Supplied records section start
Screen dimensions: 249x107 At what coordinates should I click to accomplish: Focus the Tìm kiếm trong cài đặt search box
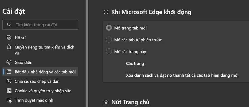(40, 25)

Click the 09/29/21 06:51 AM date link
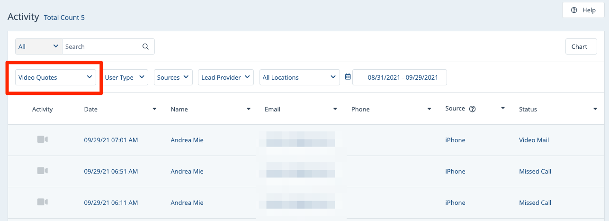click(111, 171)
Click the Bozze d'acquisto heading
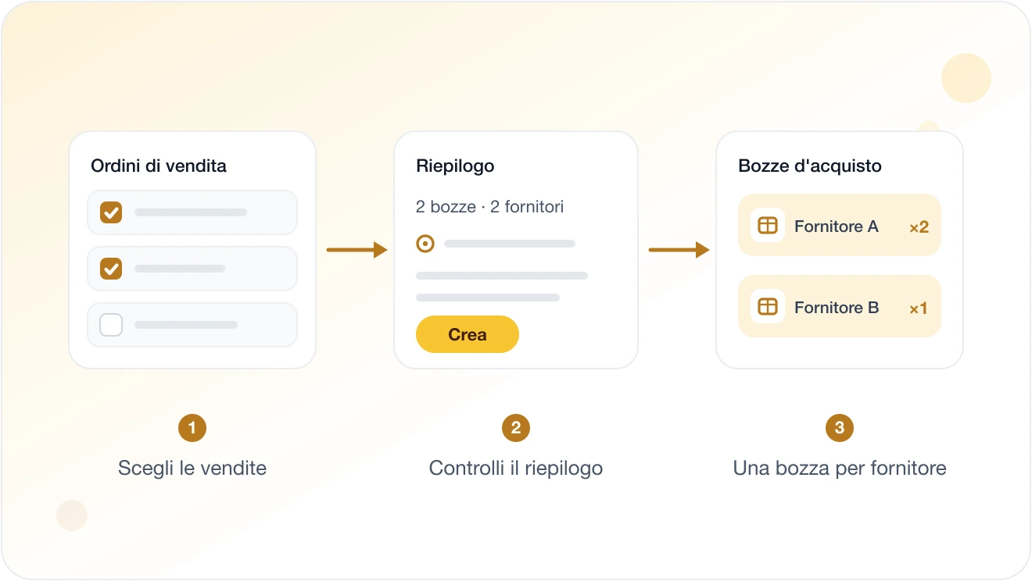This screenshot has height=581, width=1032. click(810, 166)
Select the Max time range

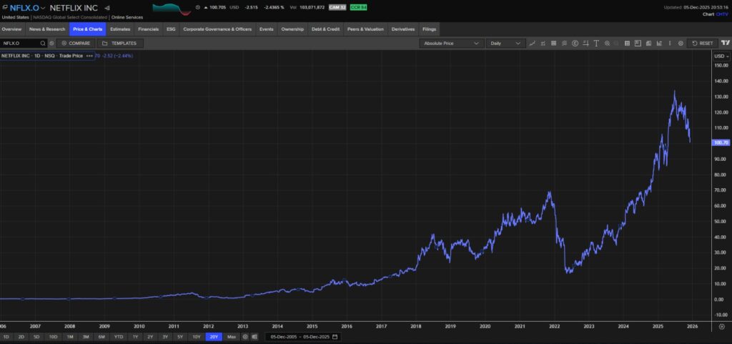(x=231, y=336)
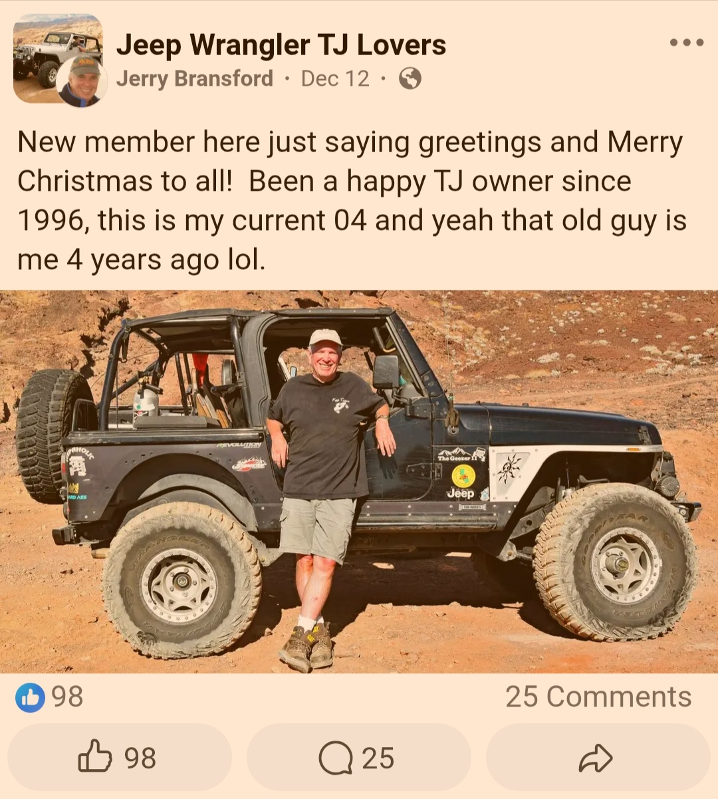Screen dimensions: 718x799
Task: Click the Jeep's front wheel in photo
Action: [x=616, y=562]
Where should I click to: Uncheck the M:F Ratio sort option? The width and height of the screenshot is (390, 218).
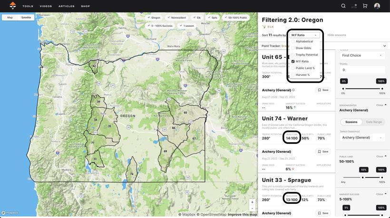pyautogui.click(x=293, y=61)
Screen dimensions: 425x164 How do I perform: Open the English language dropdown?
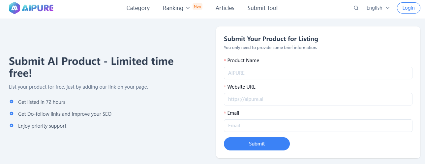pos(378,8)
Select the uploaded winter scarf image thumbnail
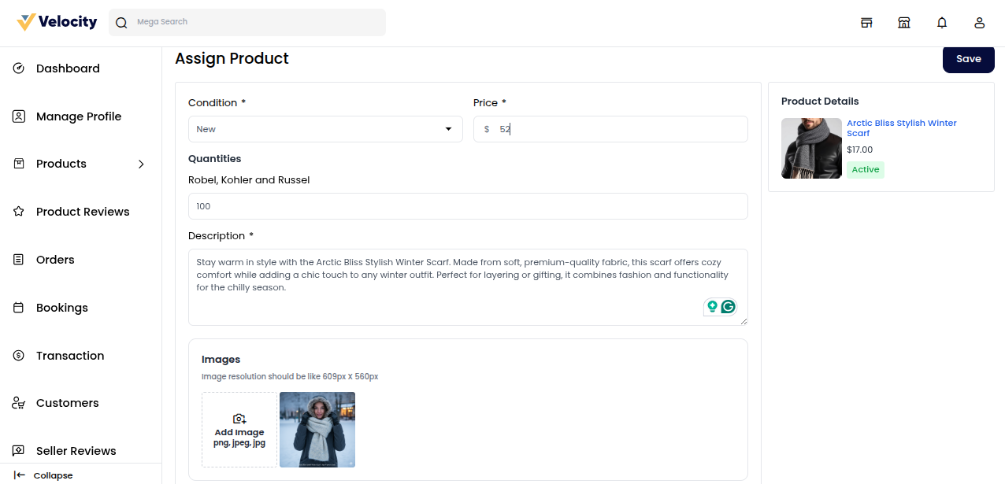This screenshot has width=1005, height=484. (317, 430)
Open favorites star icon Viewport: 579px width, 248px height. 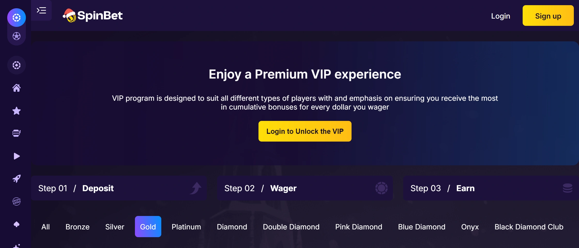tap(17, 111)
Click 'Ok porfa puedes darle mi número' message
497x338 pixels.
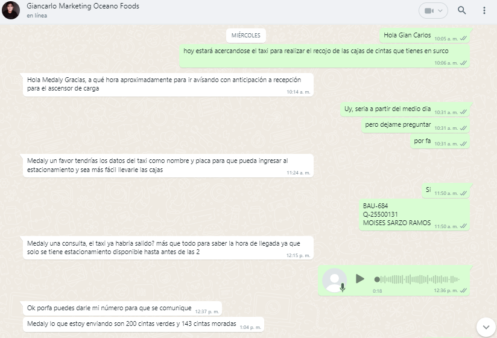point(109,308)
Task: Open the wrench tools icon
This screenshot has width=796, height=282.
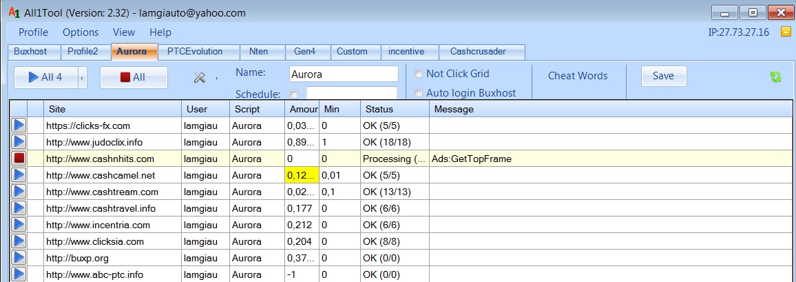Action: (200, 78)
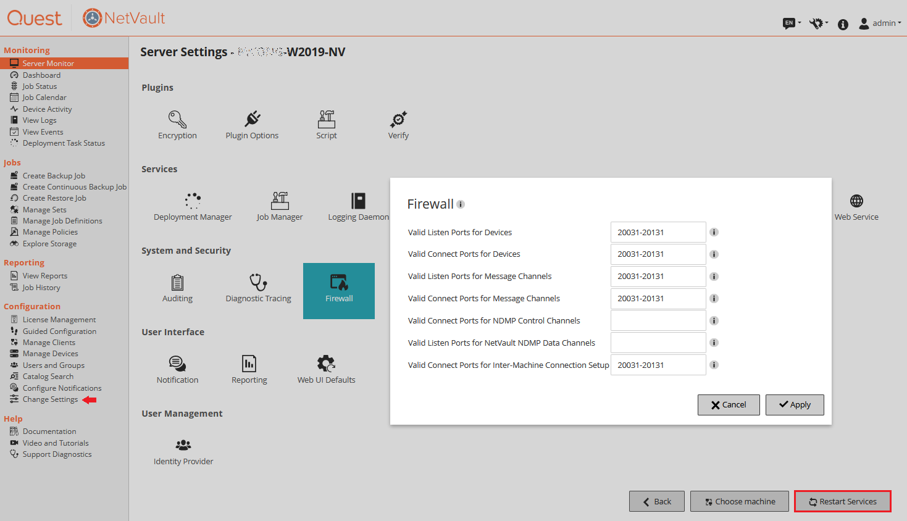Expand the tools dropdown in header
Viewport: 907px width, 521px height.
819,23
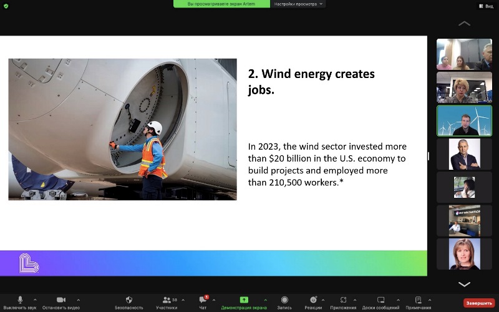Open the Чат icon with unread badge
This screenshot has height=312, width=499.
tap(203, 300)
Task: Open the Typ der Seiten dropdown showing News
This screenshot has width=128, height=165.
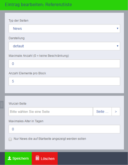Action: 64,29
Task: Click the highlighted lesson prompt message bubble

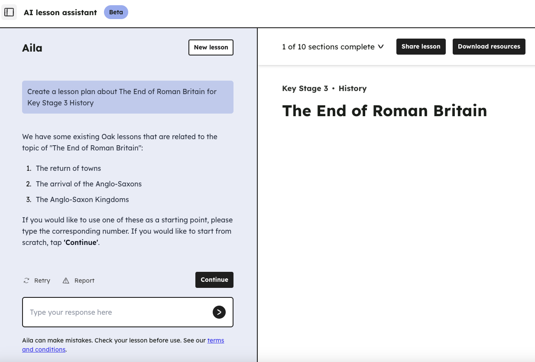Action: [x=127, y=97]
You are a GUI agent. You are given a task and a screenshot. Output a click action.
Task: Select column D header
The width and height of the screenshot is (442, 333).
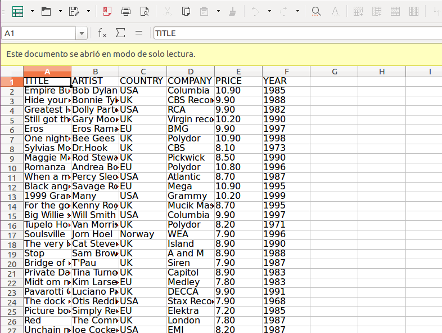click(191, 72)
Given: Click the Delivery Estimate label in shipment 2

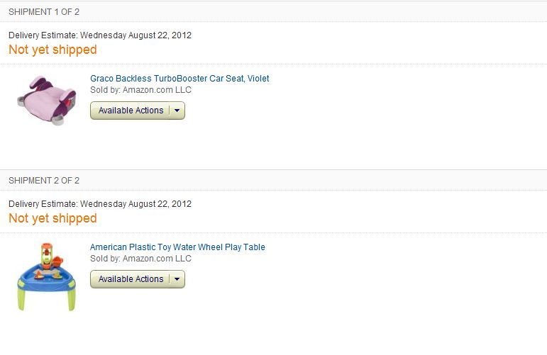Looking at the screenshot, I should pos(43,204).
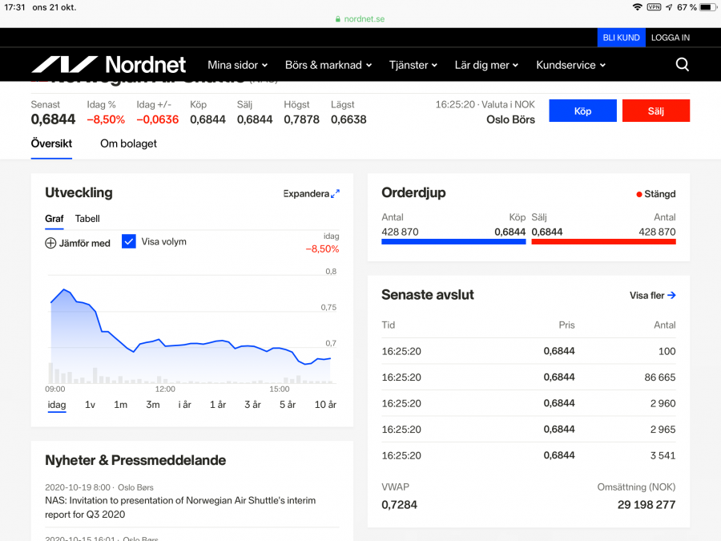Tap the Wi-Fi status icon

point(637,7)
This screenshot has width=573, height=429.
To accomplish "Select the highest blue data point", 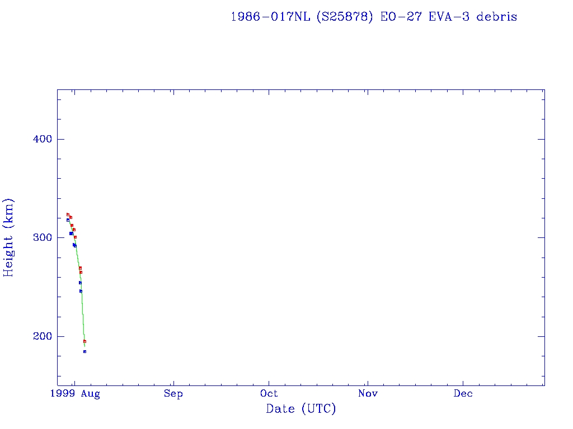I will 68,220.
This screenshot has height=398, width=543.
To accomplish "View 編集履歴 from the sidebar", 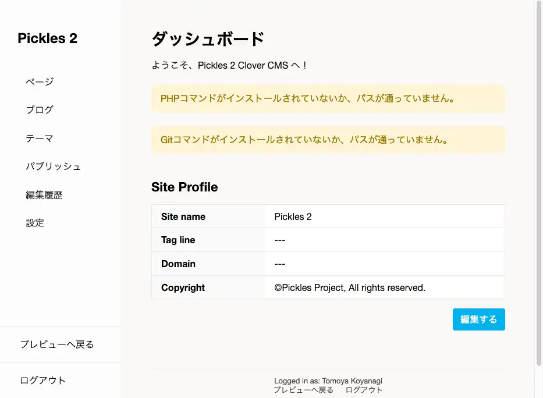I will click(44, 195).
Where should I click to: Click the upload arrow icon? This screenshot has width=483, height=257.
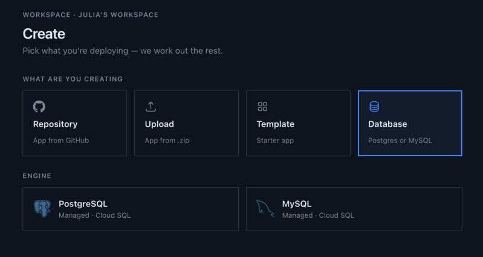click(151, 107)
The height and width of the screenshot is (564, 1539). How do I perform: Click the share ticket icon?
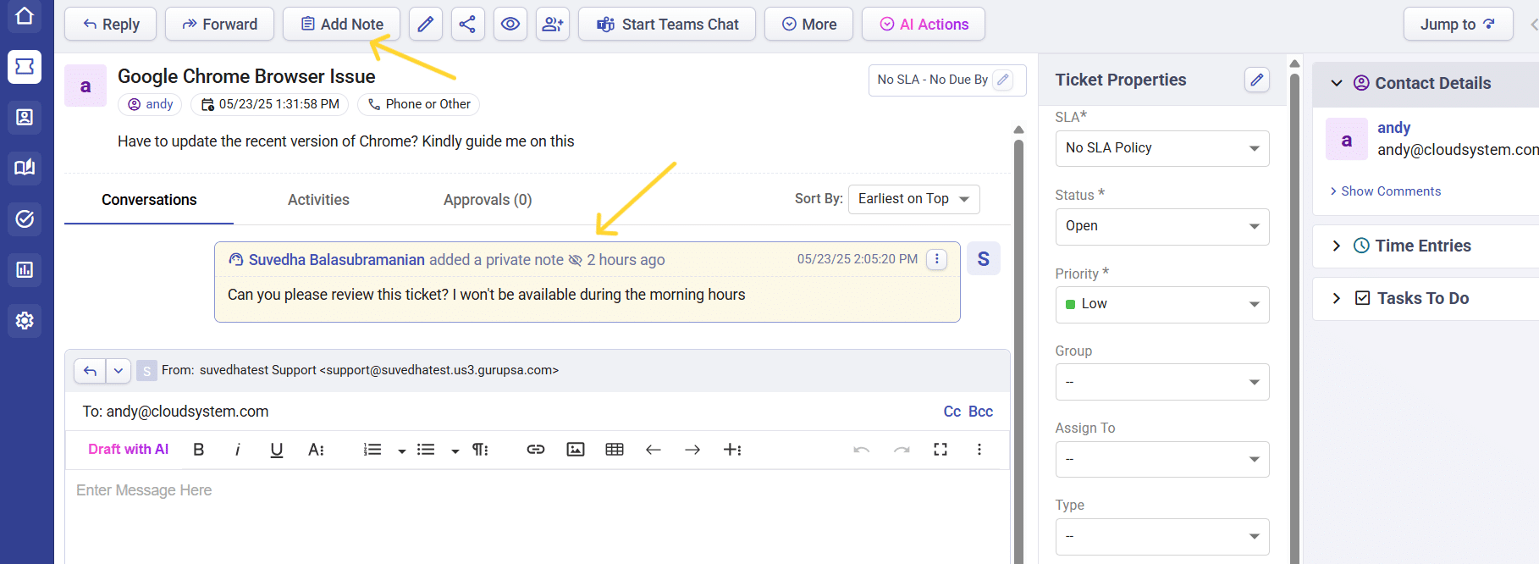[x=467, y=25]
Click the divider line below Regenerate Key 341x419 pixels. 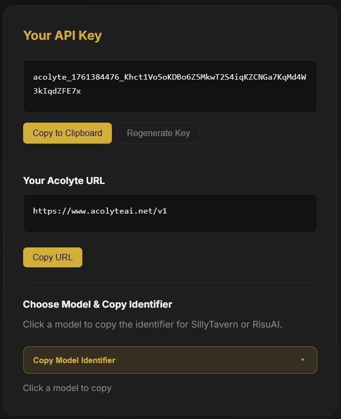(x=170, y=159)
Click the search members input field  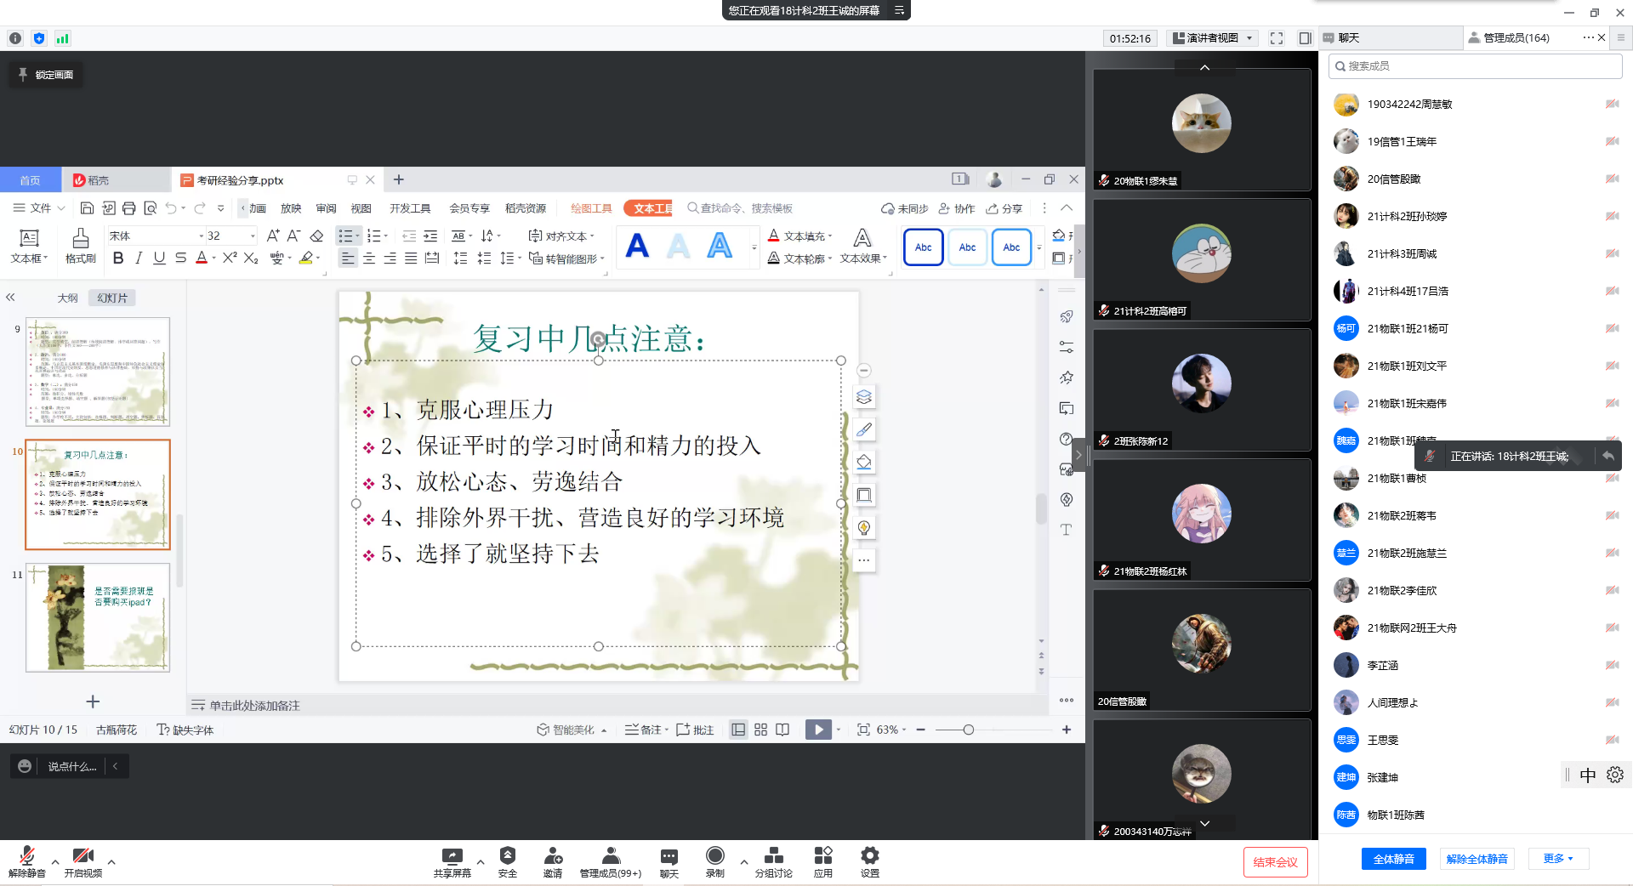[x=1476, y=66]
Supplied records section end
▶ **Work item**
Please repeat, exactly as written, the lines in the records above, starting with the one that has "This screenshot has width=128, height=165." and going on through the one that has "This screenshot has width=573, height=429.". Pictures are to be left out.

▶ **Result below**
This screenshot has width=128, height=165.
Action: 64,29
Task: Click the highlighted lesson prompt message bubble

Action: [x=127, y=97]
You are a GUI agent. You are given a task and a screenshot. Output a click action.
Task: Select column D header
The width and height of the screenshot is (442, 333).
click(191, 72)
Given: Click the Delivery Estimate label in shipment 2

Looking at the screenshot, I should pos(43,204).
Tap the Wi-Fi status icon

point(637,7)
This screenshot has width=573, height=429.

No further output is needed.